Once claimed, the games are tied to your account and remain playable as long as your PS Plus subscription stays active. Let your sub lapse, and access is locked—but your licenses are restored instantly if you resubscribe later.
How to Claim on PS5, PS4, or the PlayStation Store
On PS5 and PS4, head to the PS Plus hub from the home screen, scroll to April’s Essential games, and add each title to your library. You don’t need to download them immediately, which is crucial if Returnal’s file size isn’t something you want eating SSD space right away.
You can also claim all three through the PlayStation Store website or mobile app, which is ideal if you’re away from your console. As long as you hit “Add to Library” during the availability window, you’re covered.
Which Tier Do You Need?
All three games are included with PS Plus Essential, meaning Extra and Premium subscribers automatically get access as well. No upgrades are required, and there’s no tier-gating this month.
That’s a big reason April stands out compared to recent lineups that leaned heavily on Extra or Premium to justify their value. Even at the base tier, this is a month that respects players who care about mechanics, replayability, and long-term engagement rather than quick one-and-done experiences.
Why April’s Claim Window Is Worth Prioritizing
Compared to recent months that focused on lighter experiences or niche experiments, April 2025 offers long-tail value. Returnal and Sifu, in particular, reward dozens of hours of skill refinement, while Tunic quietly delivers one of the smartest exploration loops in modern indie design.
If you’ve stayed subscribed waiting for a month that feels “worth it” at the Essential level, this is the one you don’t skip. Even claiming the games now for later play is a smart move, especially given how rarely lineups this mechanically focused land all at once.
Final Verdict: Is April 2025 a Must-Stay-Subscribed Month?
A Lineup That Respects Player Skill and Time
April 2025 doesn’t just hand out games—it hands out systems worth mastering. Returnal is still one of the most mechanically demanding shooters on PS5, pushing players to manage aggro, cooldowns, I-frames, and RNG-heavy builds under constant pressure. Pair that with Sifu’s brutally honest combat design and Tunic’s knowledge-driven exploration, and you’ve got a month that actively rewards learning instead of padding playtime.
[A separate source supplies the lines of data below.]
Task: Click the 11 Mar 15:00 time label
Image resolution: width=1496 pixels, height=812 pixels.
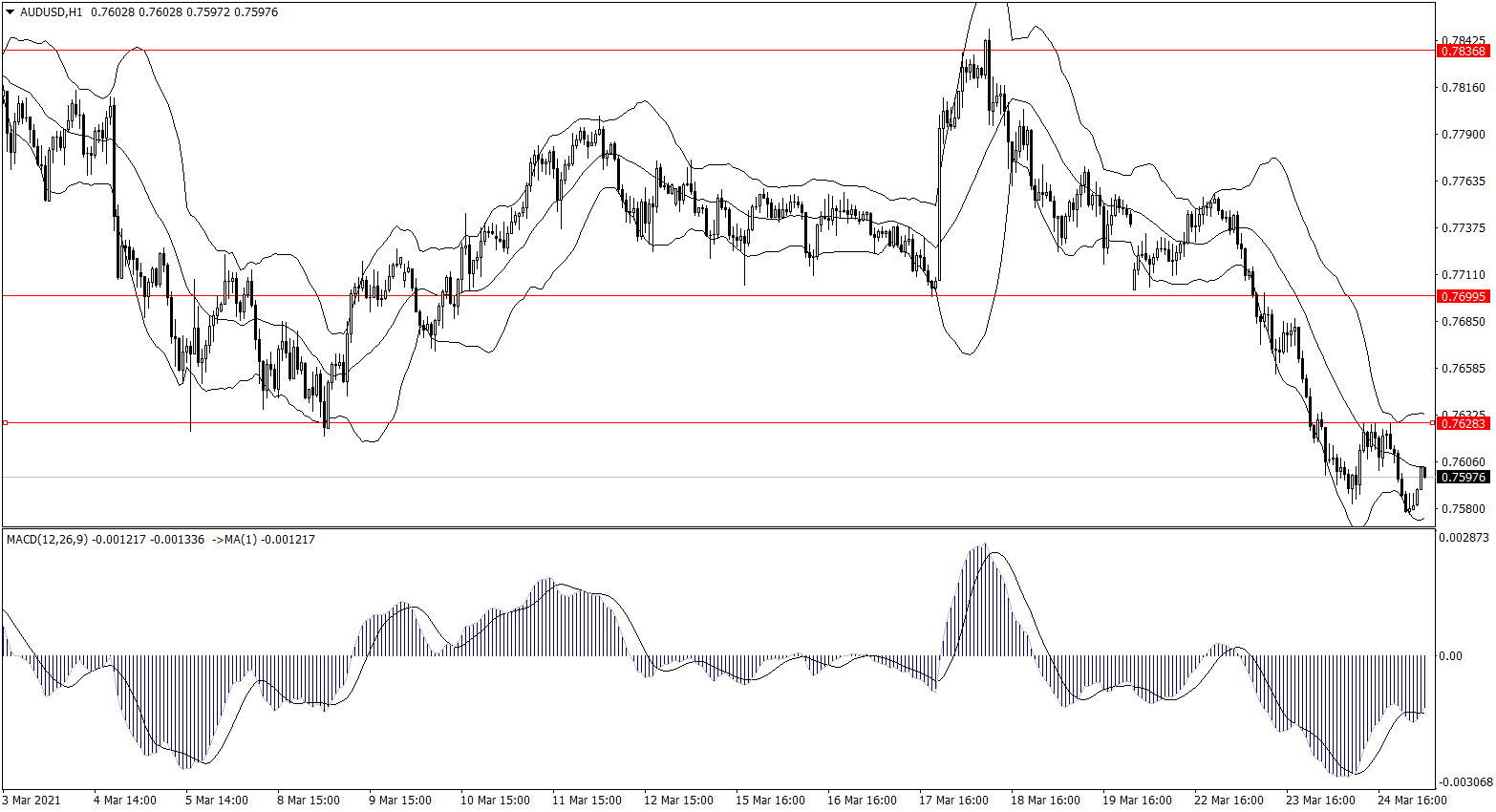Action: point(587,801)
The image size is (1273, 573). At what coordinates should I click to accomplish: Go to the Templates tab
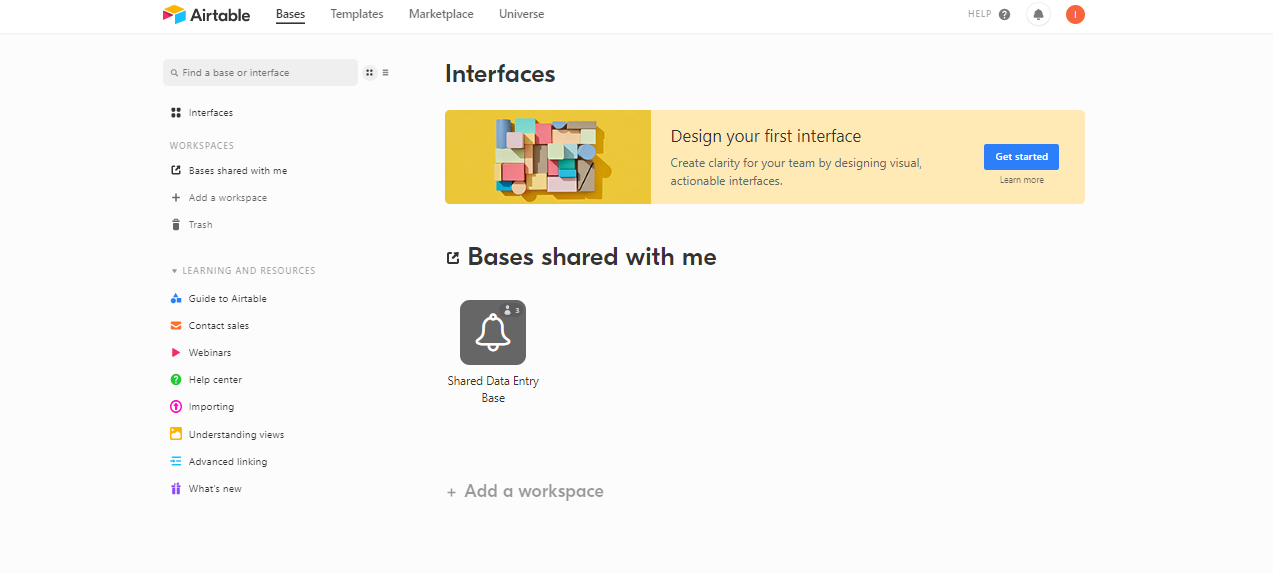point(357,14)
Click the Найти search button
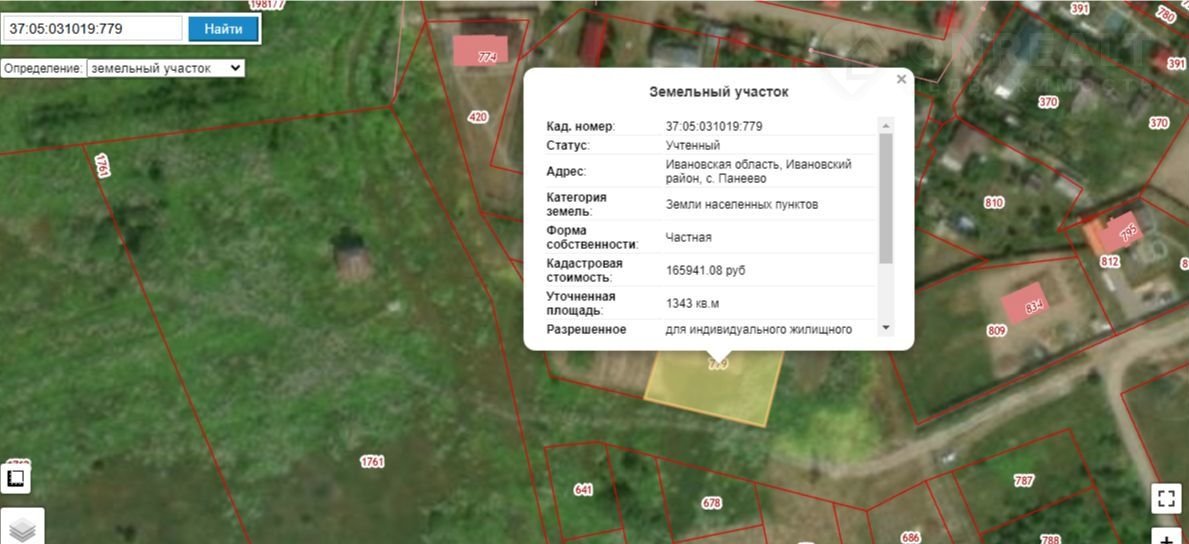The width and height of the screenshot is (1189, 544). tap(223, 29)
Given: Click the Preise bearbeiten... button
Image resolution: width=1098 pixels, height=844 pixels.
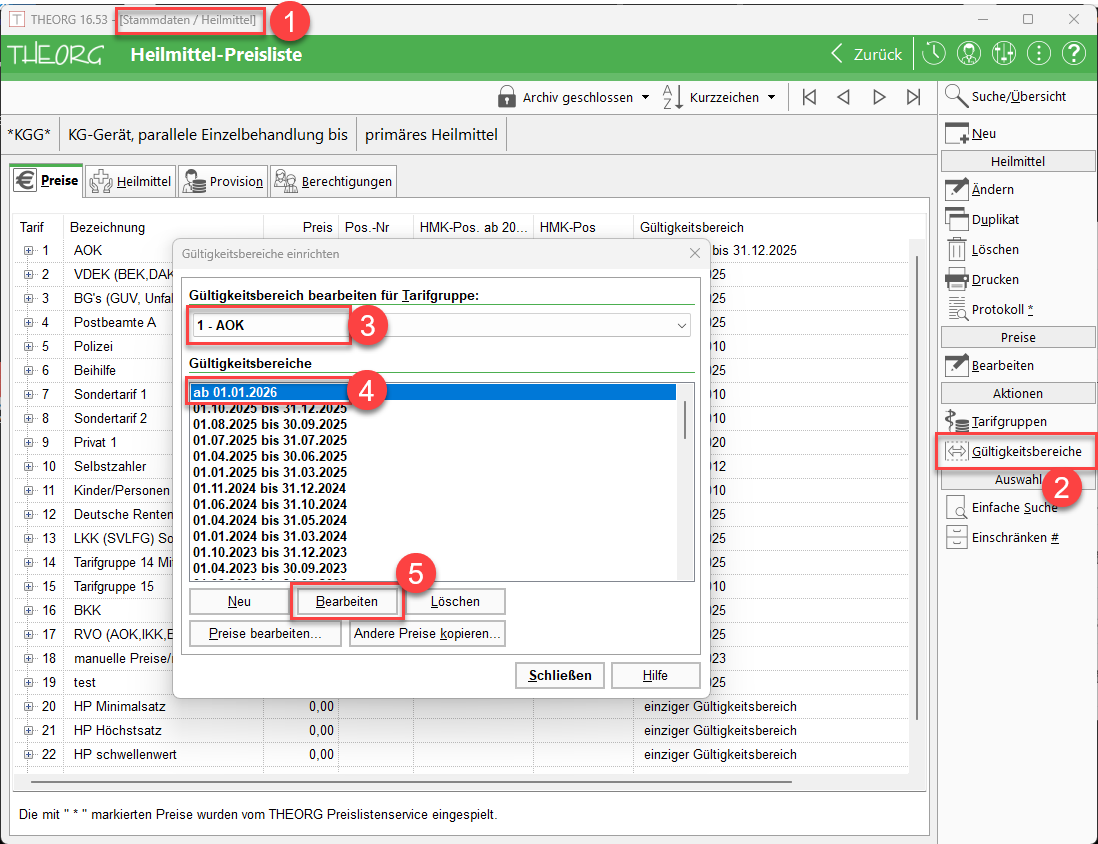Looking at the screenshot, I should [x=265, y=634].
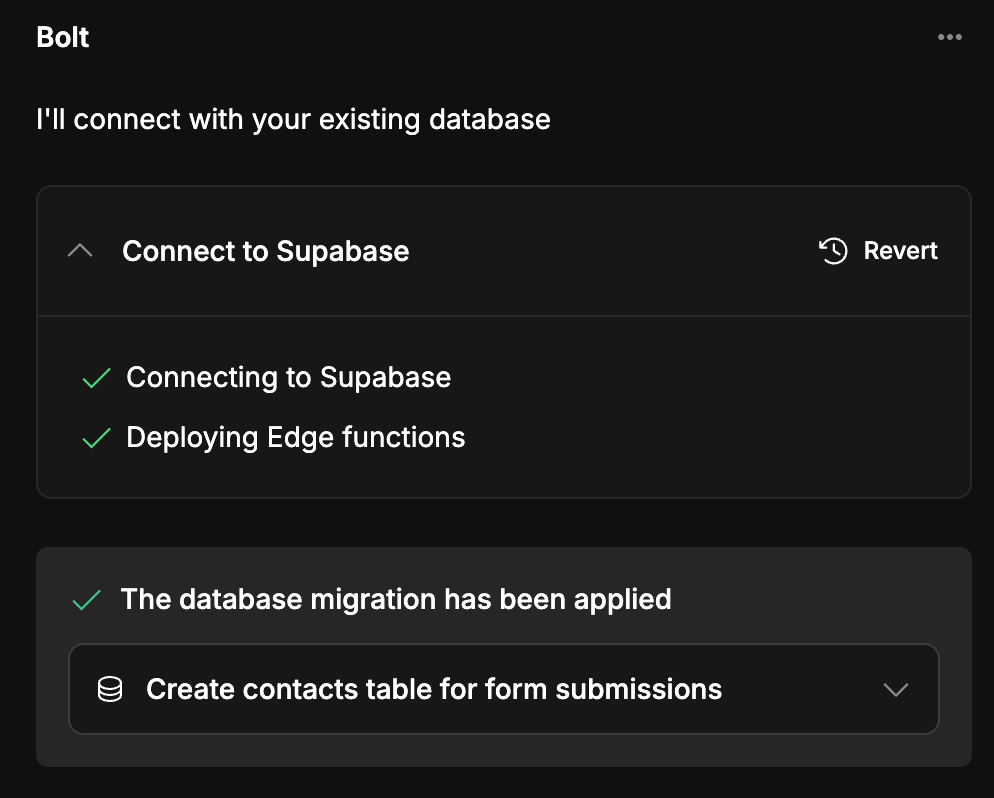Viewport: 994px width, 798px height.
Task: Click the database cylinder icon in migration row
Action: pyautogui.click(x=110, y=689)
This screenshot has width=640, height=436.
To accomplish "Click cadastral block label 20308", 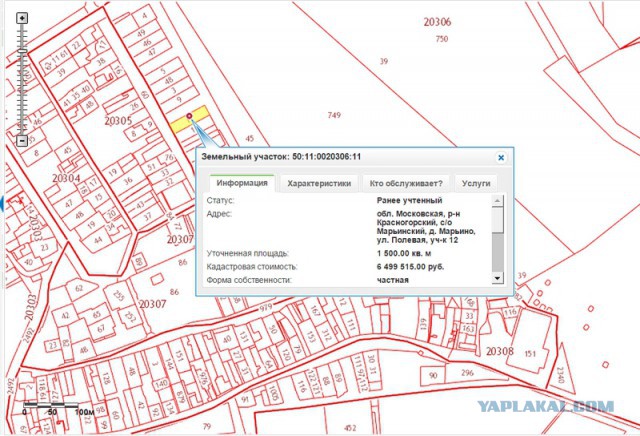I will coord(499,351).
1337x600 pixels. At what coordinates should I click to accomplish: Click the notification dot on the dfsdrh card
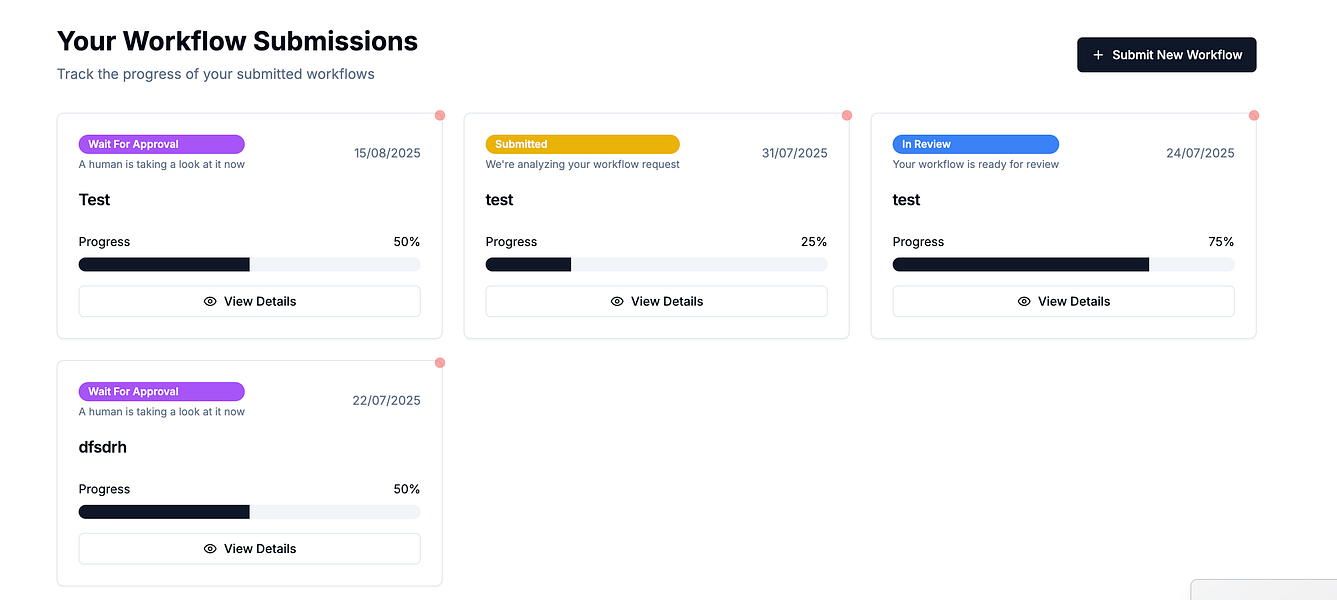coord(440,363)
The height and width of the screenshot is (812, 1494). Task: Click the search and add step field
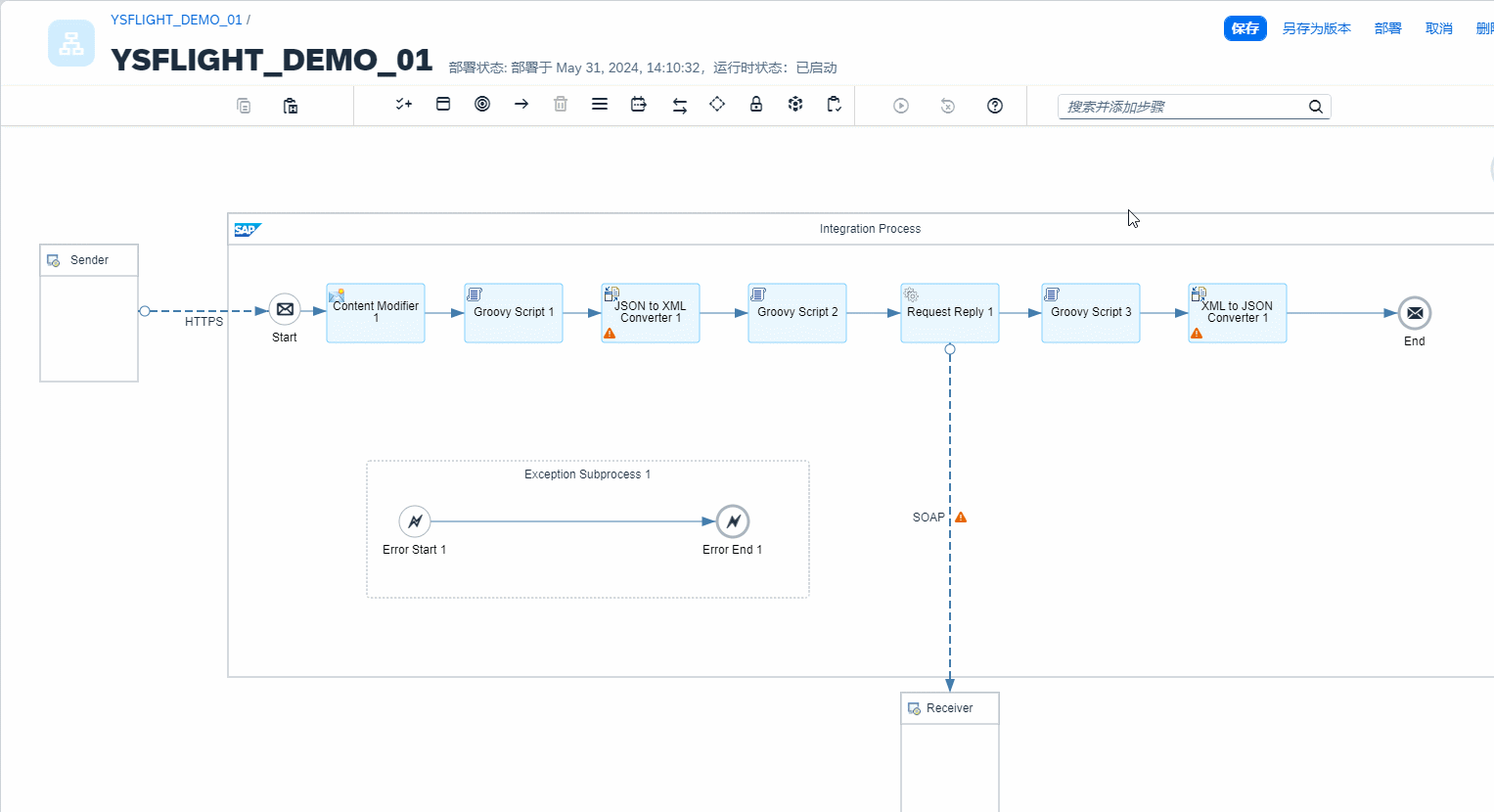pos(1182,107)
This is the kind of lineup that sticks with you long after the claim window closes.
Who Each Game Is For
If you crave high-DPS chaos, lightning-fast reactions, and runs that live or die by positioning and weapon synergy, Returnal is the clear headliner. Sifu is for players who love precision brawlers—perfect parries, tight hitboxes, and a combat loop where mastery matters more than raw stats. Tunic, meanwhile, is for explorers who enjoy decoding a world piece by piece, trusting observation over quest markers and letting curiosity drive progression.
Together, they cover three very different player psychologies without diluting quality.
Essential Tier Value Done Right
The fact that all three games land at the PS Plus Essential tier cannot be overstated. There’s no upsell pressure, no “better value if you upgrade” caveat, and no filler designed to inflate a checklist. Compared to recent months that leaned safer or more disposable, April 2025 feels curated for players who actually engage with mechanics and replay loops.
With availability running until May 6, 2025, this is also a low-risk, high-reward claim—even if you’re not ready to dive in immediately.
The Bottom Line
Yes, April 2025 is absolutely a must-stay-subscribed month. It delivers depth, replayability, and genuine prestige titles without asking for anything beyond the base subscription. If you’ve ever questioned whether PS Plus Essential still delivers real value, this lineup answers that decisively.
Final tip: claim everything now, even if your backlog is stacked. Months like this don’t come often—and future you will be glad these games are waiting in your library.